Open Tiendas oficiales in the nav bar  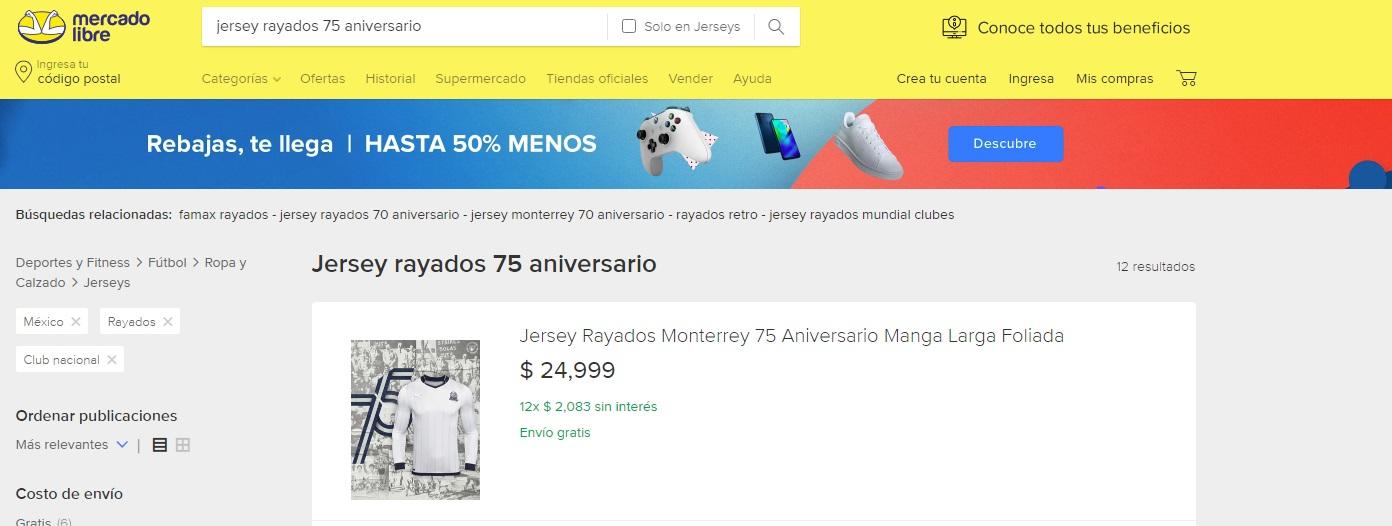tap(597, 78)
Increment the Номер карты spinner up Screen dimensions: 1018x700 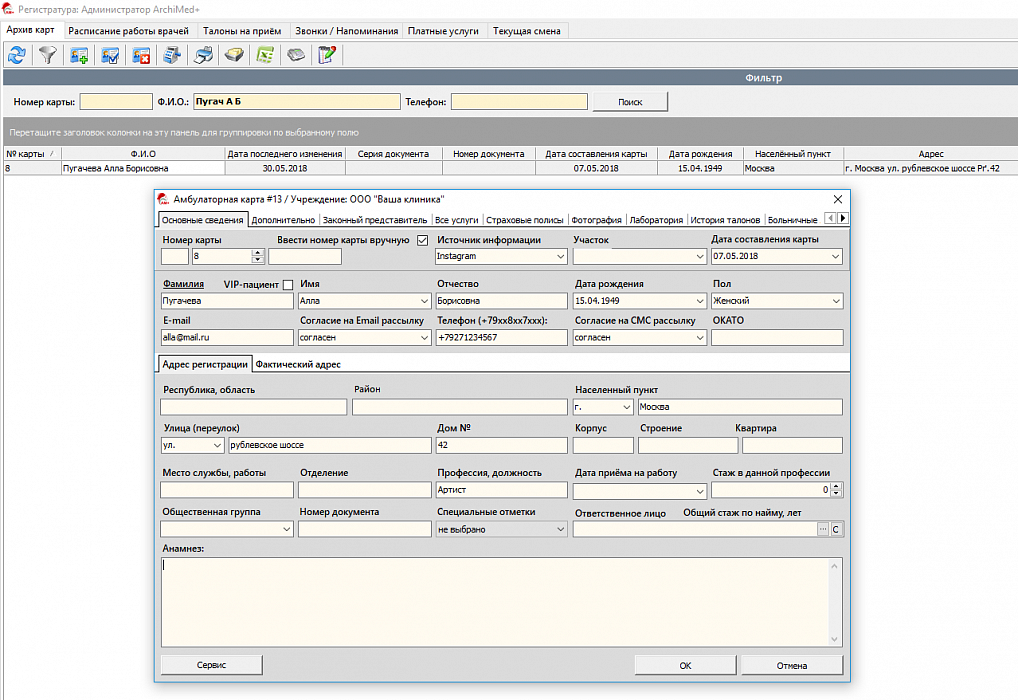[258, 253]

***

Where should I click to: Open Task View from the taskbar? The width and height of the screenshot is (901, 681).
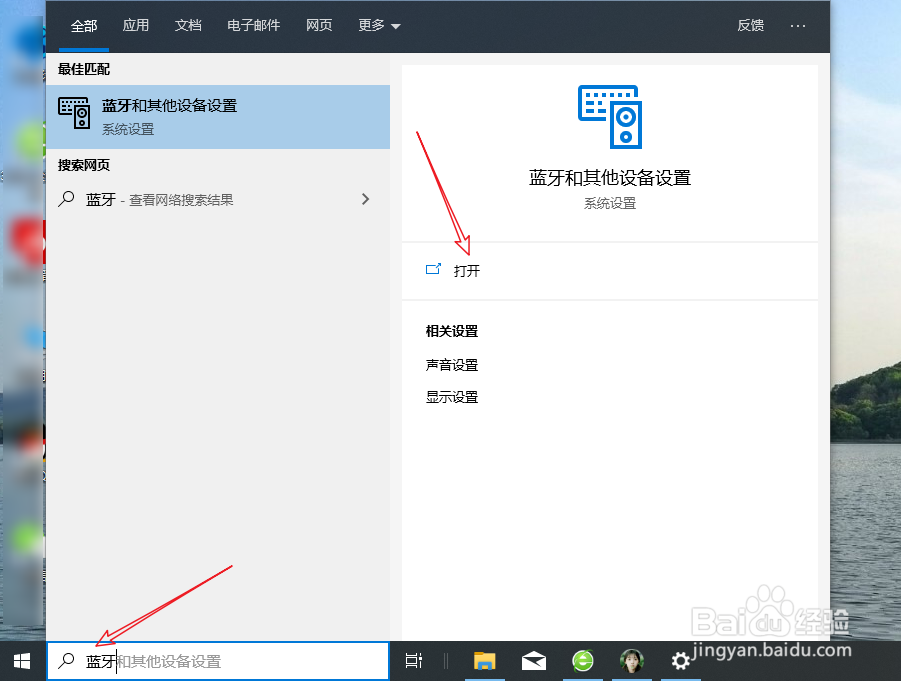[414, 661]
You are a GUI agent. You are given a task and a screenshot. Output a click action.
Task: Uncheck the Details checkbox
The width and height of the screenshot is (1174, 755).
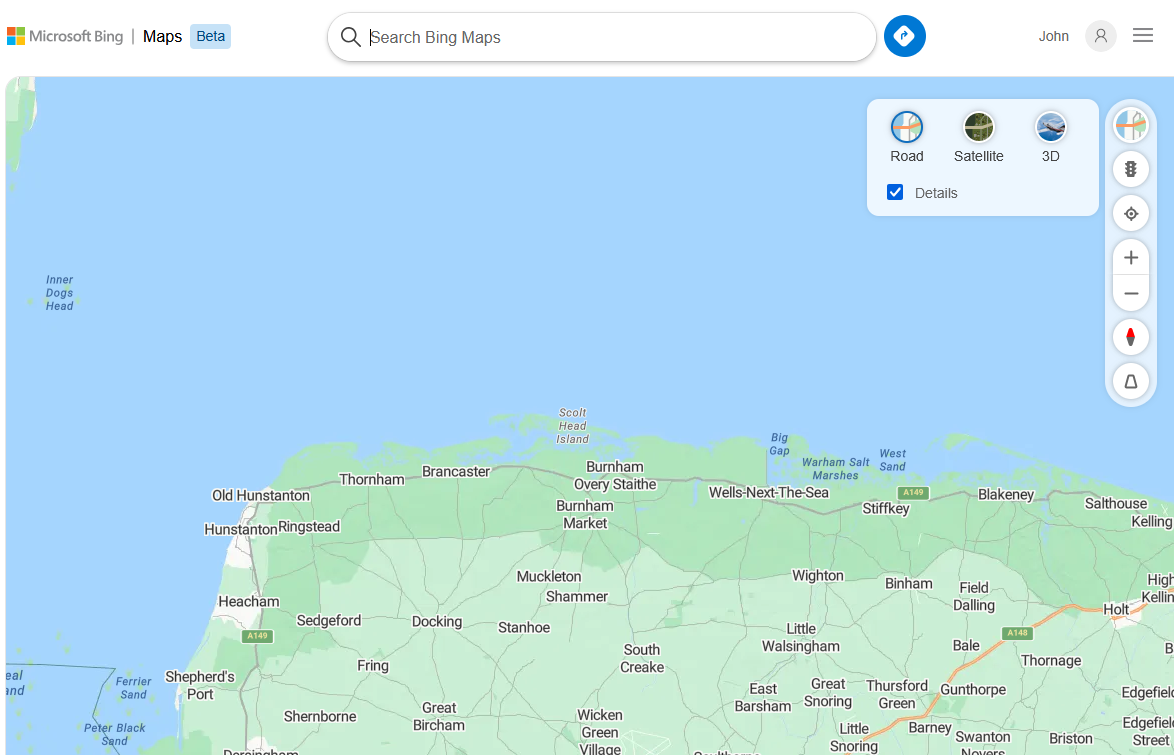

***

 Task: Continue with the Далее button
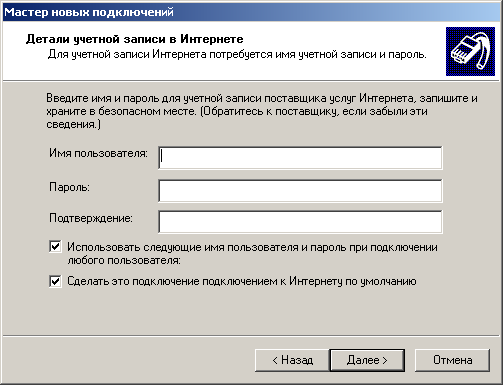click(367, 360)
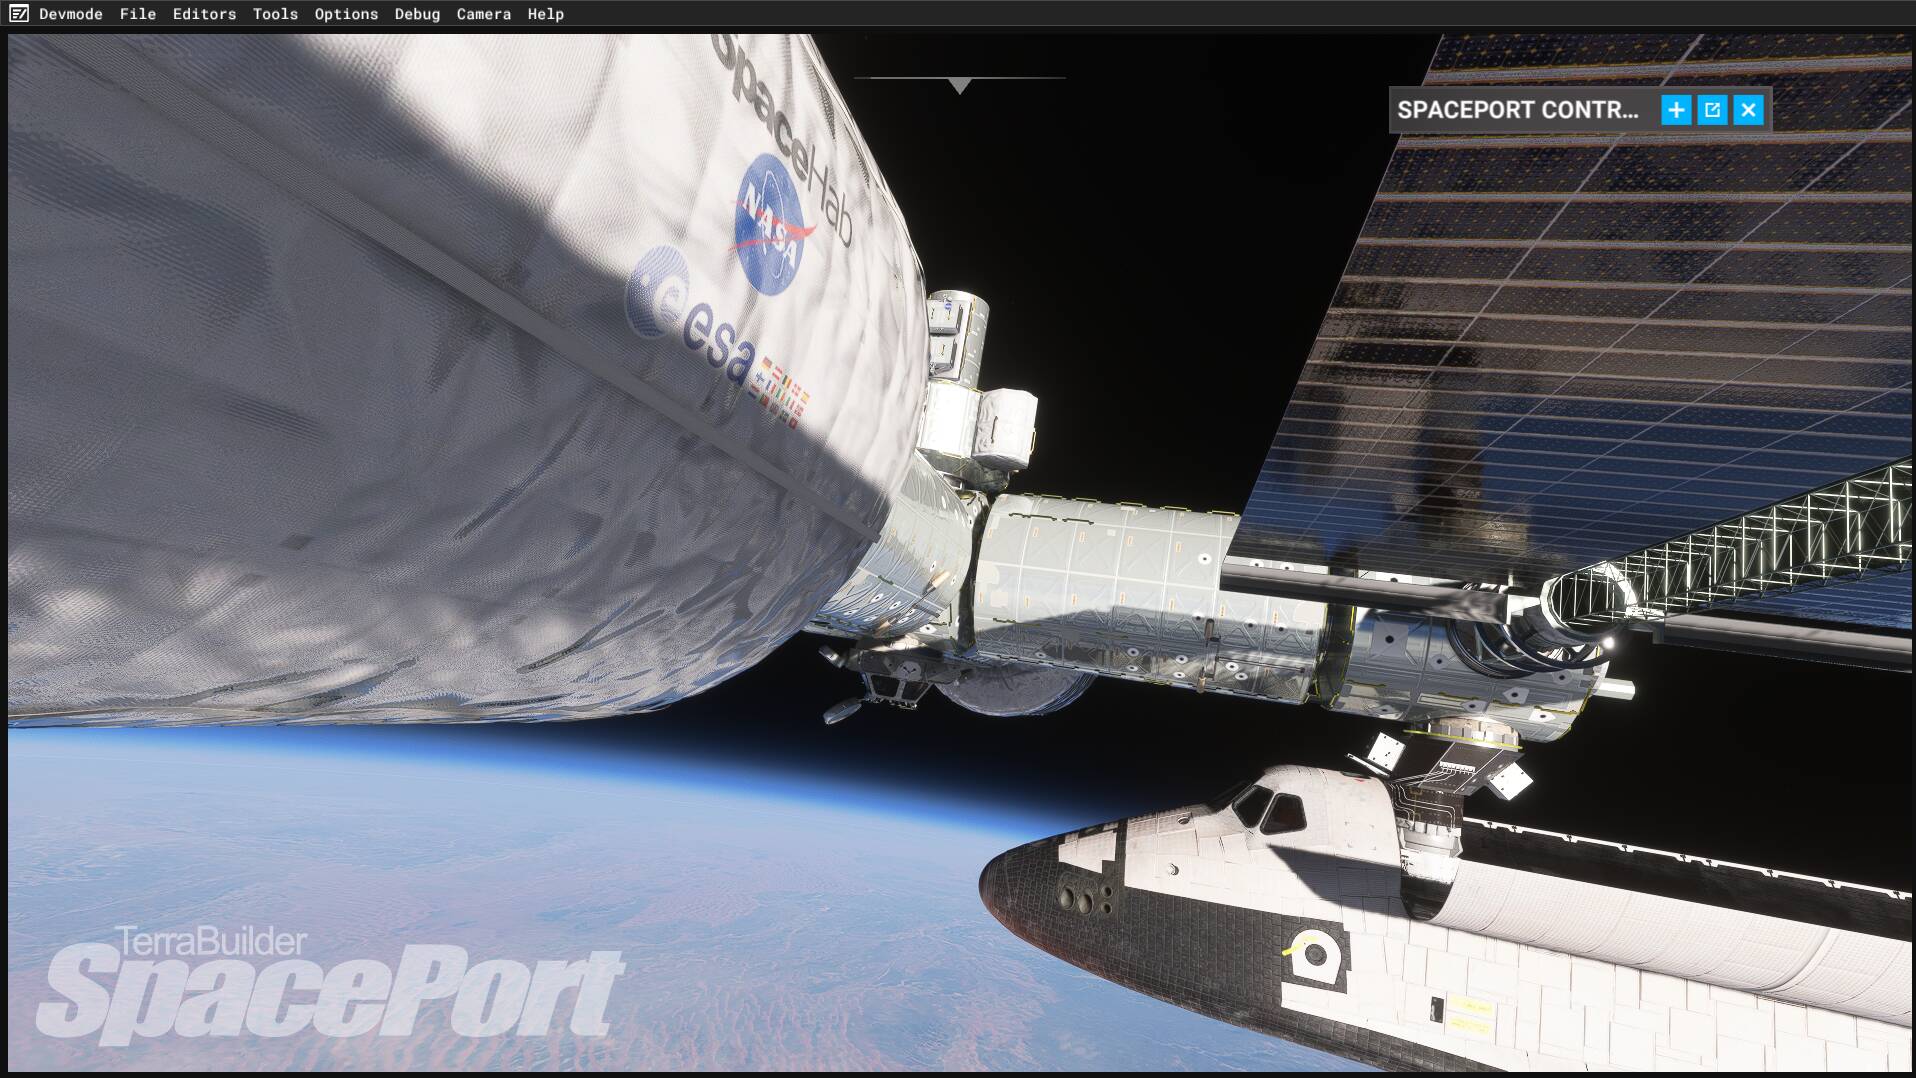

***

* Task *
Look above for the line with "Task: Uncheck the Details checkbox"; retype exactly that line, every line after it up to the line with "The width and height of the screenshot is (1174, 755).", and that line too, nothing else.

* Answer to this problem *
Task: Uncheck the Details checkbox
The width and height of the screenshot is (1174, 755).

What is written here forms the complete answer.